[Exercise brief]: Among the records below, find the line that has "Image resolution: width=1516"; from there, give the lines again exactly, and stop after the line that has "Screen dimensions: 398x518".

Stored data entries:

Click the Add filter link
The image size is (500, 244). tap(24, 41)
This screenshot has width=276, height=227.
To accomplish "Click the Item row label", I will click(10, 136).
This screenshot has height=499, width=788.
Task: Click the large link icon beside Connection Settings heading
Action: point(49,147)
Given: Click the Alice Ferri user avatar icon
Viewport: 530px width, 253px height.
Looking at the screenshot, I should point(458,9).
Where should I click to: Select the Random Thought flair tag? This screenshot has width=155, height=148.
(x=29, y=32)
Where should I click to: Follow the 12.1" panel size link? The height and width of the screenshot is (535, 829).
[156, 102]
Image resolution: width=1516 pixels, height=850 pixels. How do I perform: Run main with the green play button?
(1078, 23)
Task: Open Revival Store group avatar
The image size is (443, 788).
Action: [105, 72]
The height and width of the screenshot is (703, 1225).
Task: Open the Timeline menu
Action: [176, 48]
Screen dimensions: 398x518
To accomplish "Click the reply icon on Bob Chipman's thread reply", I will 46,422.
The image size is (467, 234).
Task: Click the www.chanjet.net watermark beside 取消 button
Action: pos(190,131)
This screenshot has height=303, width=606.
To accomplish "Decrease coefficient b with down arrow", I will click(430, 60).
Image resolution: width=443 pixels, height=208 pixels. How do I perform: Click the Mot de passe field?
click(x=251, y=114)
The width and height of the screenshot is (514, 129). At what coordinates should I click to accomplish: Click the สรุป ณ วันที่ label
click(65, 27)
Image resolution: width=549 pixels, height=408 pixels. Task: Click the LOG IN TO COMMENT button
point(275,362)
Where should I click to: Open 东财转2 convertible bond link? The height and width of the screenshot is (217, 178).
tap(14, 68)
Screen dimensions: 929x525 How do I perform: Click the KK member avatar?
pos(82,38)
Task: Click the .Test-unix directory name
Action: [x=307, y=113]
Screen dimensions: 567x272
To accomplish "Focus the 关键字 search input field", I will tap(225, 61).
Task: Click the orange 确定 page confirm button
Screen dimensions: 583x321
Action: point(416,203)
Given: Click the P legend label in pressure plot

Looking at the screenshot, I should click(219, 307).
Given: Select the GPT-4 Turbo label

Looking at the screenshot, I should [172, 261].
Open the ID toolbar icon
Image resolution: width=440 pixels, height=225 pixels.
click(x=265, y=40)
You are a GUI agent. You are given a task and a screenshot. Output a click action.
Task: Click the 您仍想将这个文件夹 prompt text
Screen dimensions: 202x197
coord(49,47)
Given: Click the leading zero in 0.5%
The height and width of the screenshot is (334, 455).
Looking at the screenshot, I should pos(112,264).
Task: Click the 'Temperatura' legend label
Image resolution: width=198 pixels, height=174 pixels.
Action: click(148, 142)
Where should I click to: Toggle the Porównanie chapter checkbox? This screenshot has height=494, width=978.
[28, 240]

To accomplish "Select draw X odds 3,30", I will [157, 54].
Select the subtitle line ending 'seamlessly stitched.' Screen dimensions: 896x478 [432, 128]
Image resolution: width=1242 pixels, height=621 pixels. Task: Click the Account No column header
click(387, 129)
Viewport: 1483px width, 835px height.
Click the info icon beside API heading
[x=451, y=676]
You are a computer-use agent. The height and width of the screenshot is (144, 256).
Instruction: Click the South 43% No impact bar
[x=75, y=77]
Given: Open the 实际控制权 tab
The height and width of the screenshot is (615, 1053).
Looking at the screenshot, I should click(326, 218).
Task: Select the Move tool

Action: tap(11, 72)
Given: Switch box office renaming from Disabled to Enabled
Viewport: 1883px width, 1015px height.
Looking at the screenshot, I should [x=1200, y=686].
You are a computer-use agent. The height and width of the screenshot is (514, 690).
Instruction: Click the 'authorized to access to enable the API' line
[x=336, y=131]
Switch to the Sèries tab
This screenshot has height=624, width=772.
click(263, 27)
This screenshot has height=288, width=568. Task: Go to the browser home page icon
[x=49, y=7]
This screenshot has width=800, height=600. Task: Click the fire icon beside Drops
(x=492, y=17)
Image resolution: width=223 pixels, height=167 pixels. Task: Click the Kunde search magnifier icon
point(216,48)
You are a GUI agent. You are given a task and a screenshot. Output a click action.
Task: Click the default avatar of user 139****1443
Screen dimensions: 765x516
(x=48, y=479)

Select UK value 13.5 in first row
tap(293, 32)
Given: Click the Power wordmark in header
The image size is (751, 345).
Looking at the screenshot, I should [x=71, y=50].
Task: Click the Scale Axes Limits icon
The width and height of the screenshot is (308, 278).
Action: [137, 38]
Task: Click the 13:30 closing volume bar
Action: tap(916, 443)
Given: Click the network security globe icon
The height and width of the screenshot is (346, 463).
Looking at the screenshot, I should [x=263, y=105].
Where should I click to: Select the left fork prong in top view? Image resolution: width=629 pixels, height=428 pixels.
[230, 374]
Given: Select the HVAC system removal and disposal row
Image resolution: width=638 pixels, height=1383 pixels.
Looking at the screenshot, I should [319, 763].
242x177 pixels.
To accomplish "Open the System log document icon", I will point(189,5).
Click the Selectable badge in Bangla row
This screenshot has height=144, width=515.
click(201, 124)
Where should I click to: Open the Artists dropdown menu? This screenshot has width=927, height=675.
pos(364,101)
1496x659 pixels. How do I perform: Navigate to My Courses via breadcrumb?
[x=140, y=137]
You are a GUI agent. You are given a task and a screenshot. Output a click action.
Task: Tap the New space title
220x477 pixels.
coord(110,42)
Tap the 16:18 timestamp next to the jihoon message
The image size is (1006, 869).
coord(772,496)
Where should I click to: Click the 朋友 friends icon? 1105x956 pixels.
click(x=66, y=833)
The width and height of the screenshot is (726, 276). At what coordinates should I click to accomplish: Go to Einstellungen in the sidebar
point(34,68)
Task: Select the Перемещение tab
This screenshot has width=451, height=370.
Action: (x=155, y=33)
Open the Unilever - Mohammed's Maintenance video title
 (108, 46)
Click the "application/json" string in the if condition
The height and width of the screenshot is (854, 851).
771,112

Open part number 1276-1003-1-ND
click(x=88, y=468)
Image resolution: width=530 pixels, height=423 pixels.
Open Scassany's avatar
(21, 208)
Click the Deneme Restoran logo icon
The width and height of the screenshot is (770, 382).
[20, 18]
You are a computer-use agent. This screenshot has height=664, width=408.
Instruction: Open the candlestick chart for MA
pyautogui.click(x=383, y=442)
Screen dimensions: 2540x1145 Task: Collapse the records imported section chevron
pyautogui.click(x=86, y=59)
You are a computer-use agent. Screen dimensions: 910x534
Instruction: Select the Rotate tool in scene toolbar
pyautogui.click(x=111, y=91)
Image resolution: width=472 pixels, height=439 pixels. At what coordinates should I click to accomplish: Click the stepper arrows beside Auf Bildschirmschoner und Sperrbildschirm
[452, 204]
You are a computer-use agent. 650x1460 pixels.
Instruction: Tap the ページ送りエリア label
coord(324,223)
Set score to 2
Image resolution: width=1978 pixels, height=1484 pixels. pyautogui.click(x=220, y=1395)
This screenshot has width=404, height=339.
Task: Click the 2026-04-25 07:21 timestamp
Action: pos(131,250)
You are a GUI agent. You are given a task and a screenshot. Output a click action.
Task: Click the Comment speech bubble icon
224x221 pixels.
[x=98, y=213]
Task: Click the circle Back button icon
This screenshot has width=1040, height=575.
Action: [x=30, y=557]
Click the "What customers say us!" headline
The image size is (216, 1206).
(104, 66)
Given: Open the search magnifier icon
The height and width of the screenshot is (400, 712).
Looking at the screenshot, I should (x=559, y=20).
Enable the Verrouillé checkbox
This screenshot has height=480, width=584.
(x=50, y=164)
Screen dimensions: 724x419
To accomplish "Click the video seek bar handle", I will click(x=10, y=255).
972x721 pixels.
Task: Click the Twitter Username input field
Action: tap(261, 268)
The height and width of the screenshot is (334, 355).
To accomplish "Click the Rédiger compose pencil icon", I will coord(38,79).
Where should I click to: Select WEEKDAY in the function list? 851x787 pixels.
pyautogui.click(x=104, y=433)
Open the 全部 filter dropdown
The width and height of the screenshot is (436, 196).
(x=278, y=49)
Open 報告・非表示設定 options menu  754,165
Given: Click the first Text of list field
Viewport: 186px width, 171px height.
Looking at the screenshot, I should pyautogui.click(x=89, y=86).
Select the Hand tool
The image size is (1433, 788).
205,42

[Solution to the exercise]:
Image resolution: width=1516 pixels, height=850 pixels. How do I perform: Run main with the green play button?
(1078, 23)
Task: Open Revival Store group avatar
The image size is (443, 788).
Action: [105, 72]
The height and width of the screenshot is (703, 1225).
Task: Open the Timeline menu
Action: [176, 48]
Screen dimensions: 398x518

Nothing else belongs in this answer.